» LEESTEKST
De argumentatie van de gevestigde orde is eenvoudig van twee kanten door te prikken als het om kwaliteit gaat. Allereerst kunnen literaire critici niets zeggen over de kwaliteit van een literair werk dat nooit is opgestuurd naar een uitgeverij, behalve als zij dit werk zelf hebben gelezen. Om een voorbeeld te geven: ik heb zelf ooit op advies mijn eerste boek naar een uitgeverij gestuurd, maar daar ontving ik alleen een standaard mail terug. Toen ik ontdekte dat je je werk ook zelf kunt uitgeven, ben ik me daarin gaan verdiepen en sindsdien heb ik nooit meer een uitgeverij benaderd. Ik ben voor bijna al mijn boeken dus nooit door een uitgeverij afgewezen, omdat ik er eenvoudigweg geen werk naartoe heb gestuurd. Sterker nog, voor mijn vierde boek ‘Tere min’ had een uitgeverij wel belangstelling, maar ik vond het te lang duren en ik mocht het boek niet zelf vormgeven. Ik heb toen besloten het boek toch zelf uit te geven. Dan kunnen grote kranten of literaire prijzen vervolgens wel kieskeurig doen en alleen maar werk willen bespreken van erkende uitgeverijen, maar zij weten niets van de kwaliteit van mijn boeken, want dan moeten zij ze eerst lezen en dat weigeren ze op grond van hun eigen regels.

 

Ik vergelijk mijn boeken daarom altijd met stukjes onherbergzaam landschap waar de grote touringcars van het toerisme nooit zullen langskomen. Er zijn lezers die daar desondanks of juist graag toeven. Zij laten zich niet door vooroordelen weerhouden. Veel van die bijzondere lezers zijn inmiddels trouwe lezers geworden: de boeken hebben kennelijk zelf reclame gemaakt voor de auteur. Sommige lezers hebben zelfs om een nieuwsbrief gevraagd.

» SCHRIFTELIJKE OPDRACHT A
Vervang "View Documentation" door "Edit Settings" in het deel van de records dat begint met de regel met "The height and" en eindigt met de regel met "coord(953,697)". Geef alleen die regels terug en laat de rest ongewijzigd.

» AANGELEVERDE GEGEVENS
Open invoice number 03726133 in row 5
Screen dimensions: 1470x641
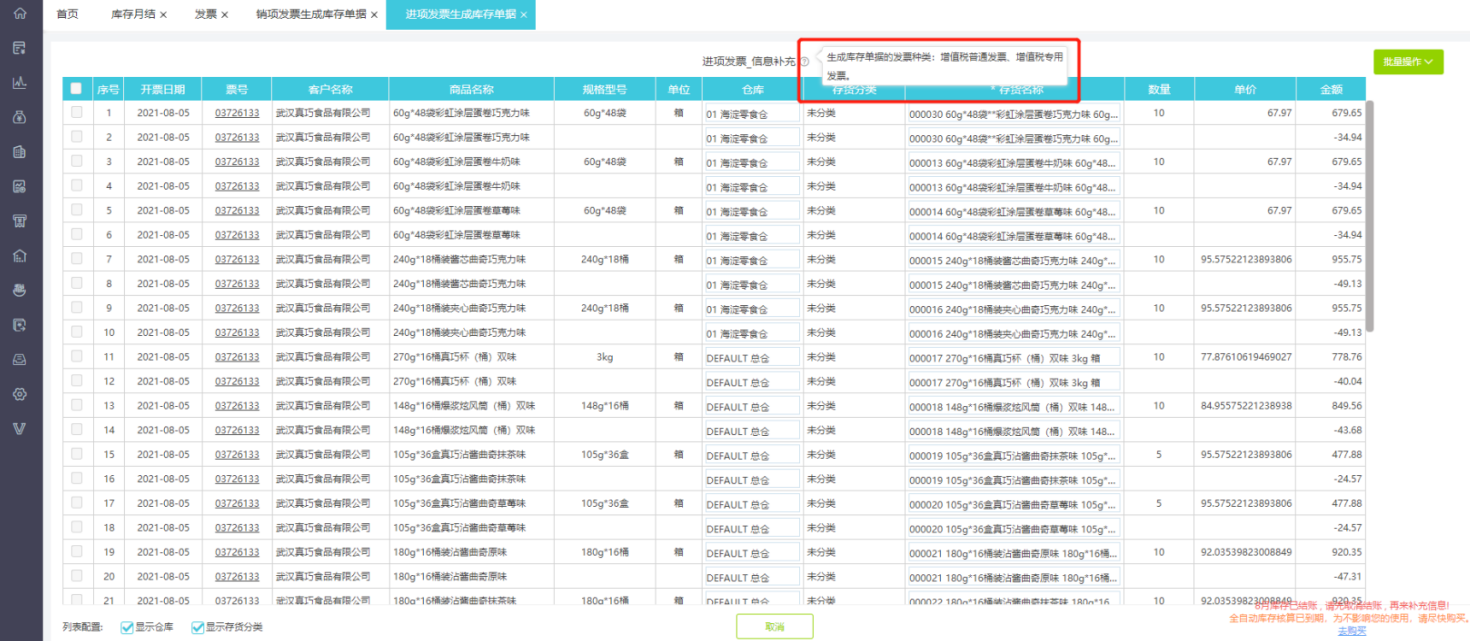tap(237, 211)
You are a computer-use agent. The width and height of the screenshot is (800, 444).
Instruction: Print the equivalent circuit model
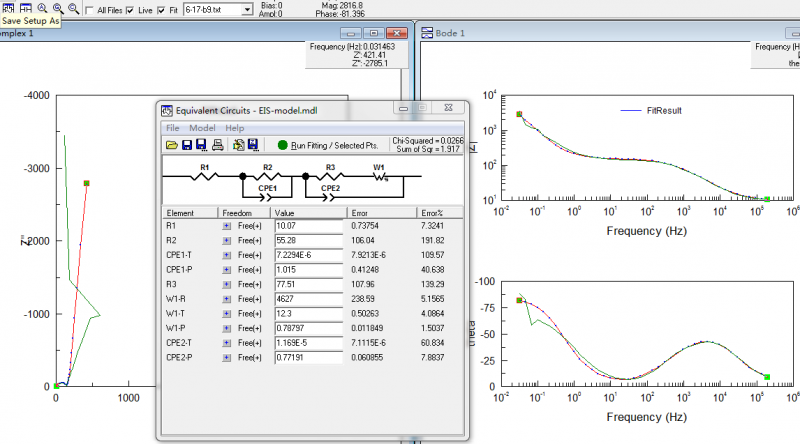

--

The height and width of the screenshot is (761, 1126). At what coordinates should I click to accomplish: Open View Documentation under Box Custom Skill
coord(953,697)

--

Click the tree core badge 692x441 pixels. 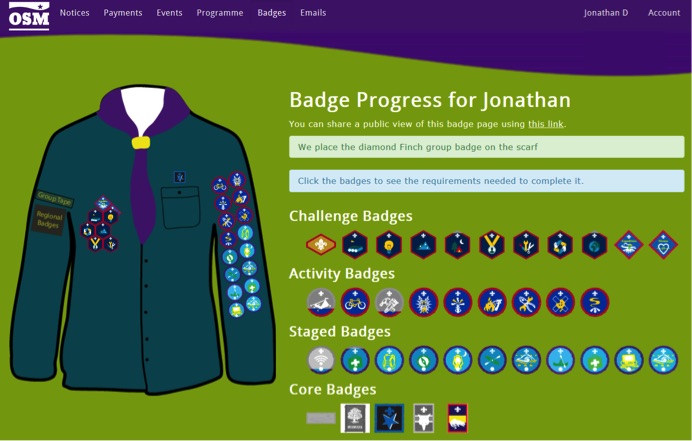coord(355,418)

» SCHRIFTELIJKE OPDRACHT B
Breid de leestekst over het zelf uitgeven van boeken uit met een vervolg dat aansluit op de laatste zin.

» UITWERKING A
The height and width of the screenshot is (761, 1126). At what coordinates should I click to accomplish: Open Edit Settings under Box Custom Skill
coord(953,697)

» UITWERKING B
Vanaf de andere kant leveren erkende uitgeverijen allang niet meer zuivere kwaliteit. Zij moeten hun bedrijf rendabel houden en geven dus ook pulp uit om uit de kosten te komen. Er worden redacteuren gezet op het werk van bekende Nederlanders als die zelf niet goed kunnen schrijven. Omdat het eigen redacteuren van de uitgeverij betreft, kun je je afvragen of dit niet ook een vorm van ‘uitgeven in eigen beheer’ is. Als je soms achter in boeken ziet wie er allemaal bedankt worden, dan vraag je je af hoe ver de auteur op eigen kracht zou zijn gekomen.

 

Wat zouden auteurs van erkende uitgeverijen ervan vinden als de onafhankelijke auteurs ineens óók aandacht krijgen? Dat is misschien een beetje zuur, als zij zelf zoveel moeite hebben gedaan een uitgeverij binnen te komen. Dachten ze net op het pluche in het literaire park neer te kunnen ploffen, zijn er ineens nog meer schrijvers die in dezelfde vijver gaan vissen. Misschien dat Van der Werf daarom de onafhankelijke auteurs vanuit zijn ‘erkende positie’ nog een trap na gaf door ze nog even extra belachelijk te maken? Als dit angst is, is die terecht, want een onafhankelijke auteur staat doorgaans een stuk steviger in zijn schoenen. Die is namelijk inmiddels gehard door het misprijzen van alle partijen van het literaire veld. Hij doet alles zelf, wordt meewarig aangekeken, genegeerd of zelfs bespot. Daar wordt een mens sterk van, weet ik uit eigen ervaring.

 

Dat pluche blijkt uiteindelijk ook wat tegen te vallen. Steeds vaker vragen auteurs van erkende uitgeverijen zelf om een recensie of publiciteit, omdat er anders geen aandacht is voor hun werk. Dan heb je zo erg je best gedaan om binnen te komen (meestal met behulp van diverse kruiwagens), en dan wordt je werk alsnog genegeerd.

 

Als onafhankelijke auteur ben je dankbaar voor iedere onbevooroordeelde lezer die het aandurft je boek te lezen. Als zo’n lezer vervolgens schrijft dat je werk een groter lezerspubliek zou moeten hebben of het zelfs onbegrijpelijk vindt dat je werk nog geen literaire prijs heeft ontvangen, dan is de triomf extra groot. Daar kan misschien zelfs geen literaire prijs tegenop, als het je niet om het geld te doen is. Dat vervult je met trots, juist omdat je alles zelf hebt gedaan.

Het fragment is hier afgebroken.